The 885-bed private dormitory, which is being constructed by Michigan-based Shamrock Acquisitions, will go up near the campus of the University of California, Merced, which opened in 2005 and remains the U.C. system’s newest university. Shamrock will use the proceeds to refinance outstanding development debt and to pay for construction and other site work, according to a Mosaic spokesman.
Merced Station, as the project is known, will rise at 2980 East Yosemite Avenue in the San Joaquin Valley town in Central California, about 75 miles east of San Jose. The building site is about equidistant between the UC Merced campus and downtown Merced, a city of about 80,000 that’s also an important center for almond and dairy farming.
Scott Meredith of George Smith Partners arranged the mortgage loan on behalf of Shamrock.
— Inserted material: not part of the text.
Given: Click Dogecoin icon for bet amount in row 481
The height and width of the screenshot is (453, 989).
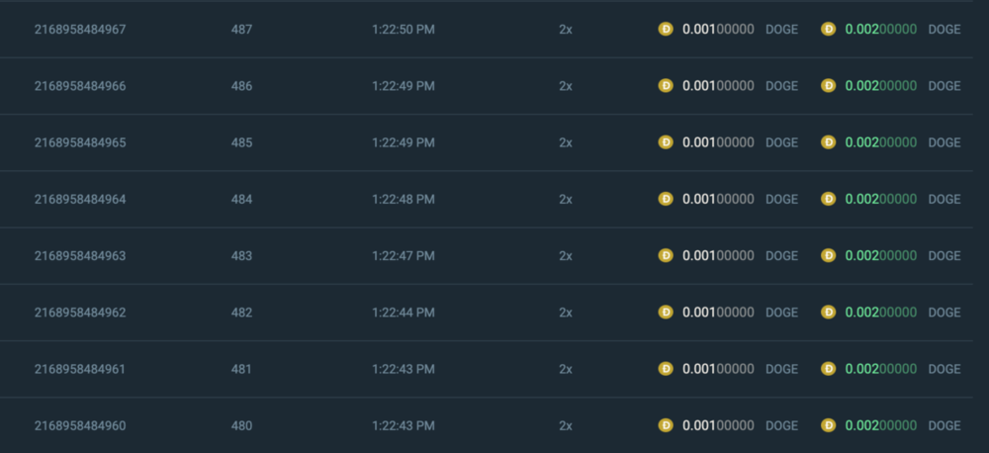Looking at the screenshot, I should [666, 369].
The sprawling Merced Station will include 15 residential buildings on a 17-acre site that will also provide common spaces and some retail tenants. Students will live in a mix of two-, three- and four-bedroom units. And, as has become de rigueur for new-construction private student housing, the development will also feature its fair share of resort-like amenities, such as a swimming pool and a spa.
Along with U.C. Davis and U.C. Riverside, U.C. Merced is one of only a few of the nine other U.C.-system schools not located in one of California’s densely populated coastal regions. Planning for the Merced campus began in 1985, and it has proved a popular draw for its primarily California-native student body, which has quadrupled to 8,500 students since 2005.
The university expects that figure to grow to 10,000 by the end of next year, and has planned a $1.3 billion campus expansion that will double the size of its facilities. Meanwhile, construction of Merced Station is set to be finished in time for the beginning of the 2021-2022 school year.
Drawn to the sector by growing student populations, developers have joined the race to build private dorms from coast to coast, but their efforts have not always landed on solid footing. Commercial mortgage-backed securities (CMBS) lending — which offers easily tracked data — tells the story well. More than 15 percent of the $1.53 billion in CMBS student-housing debt issued over the last 10 years is currently delinquent, a rate six times higher than for the overall CMBS market.
The tactic of wooing students with a slew of la-di-da amenities — which elsewhere include features such as tanning beds and video game rooms — has contributed to the sector’s instability, according to Manus Clancy, an executive at Trepp.
“Somewhere along the line, the notion of the starving student disappeared,” Clancy told Commercial Observer in September. “Now [developers are chasing] the student that has everything and who wants the apartment that has everything. That doesn’t seem quite as steady.”
Representatives for Mosaic and Shamrock didn’t immediately respond to inquiries.